Ogham stone, Keenrath, Co. Cork
Co. Cork |
Stone Monuments
Standing in ordinary level pasture along a field boundary in Keenrath, County Cork, is a rectangular upright stone that rises to 2.2 metres.
Nothing about the setting signals its significance. It looks, from a distance, like the kind of unassuming boundary marker that punctuates rural Irish farmland everywhere. But cut into the southeast corner, in the ancient script known as ogham, is a personal name that has survived roughly fifteen centuries of Irish weather.

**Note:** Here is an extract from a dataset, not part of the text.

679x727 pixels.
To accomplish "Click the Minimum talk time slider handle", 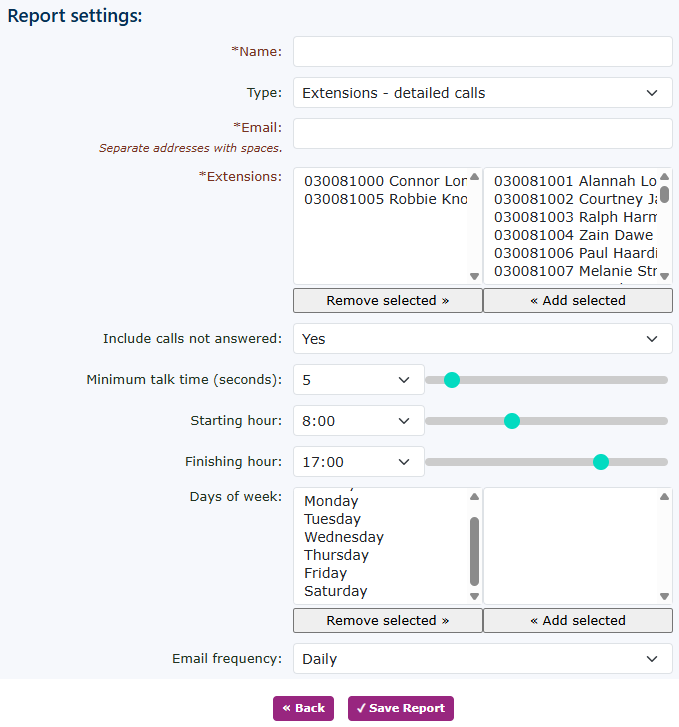I will point(451,380).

Ogham is an early medieval alphabet in which letters are represented by a series of notches and strokes carved along the edge or face of a stone, read from bottom to top. The inscription here was recorded by the scholar R. A. S. Macalister in 1945, who read it as [A]NM CASONI [MAQ]I RODAGNI. The word anm means "name" in Old Irish, a formula common in ogham inscriptions, and maqqi is the archaic genitive of "son", making the text read roughly as "the name of Cason, son of Rodagn". These were real people, most likely of local significance in the early Christian period, commemorated in a script that was already becoming obsolete even as it was being used. Macalister's reading, published in his monumental catalogue of Irish ogham stones, remains the primary record of what the stone says, because the inscription itself has not fared well. By the time of a later survey, the text had become faint and heavily lichen-covered, with only a few scores still discernible to the eye.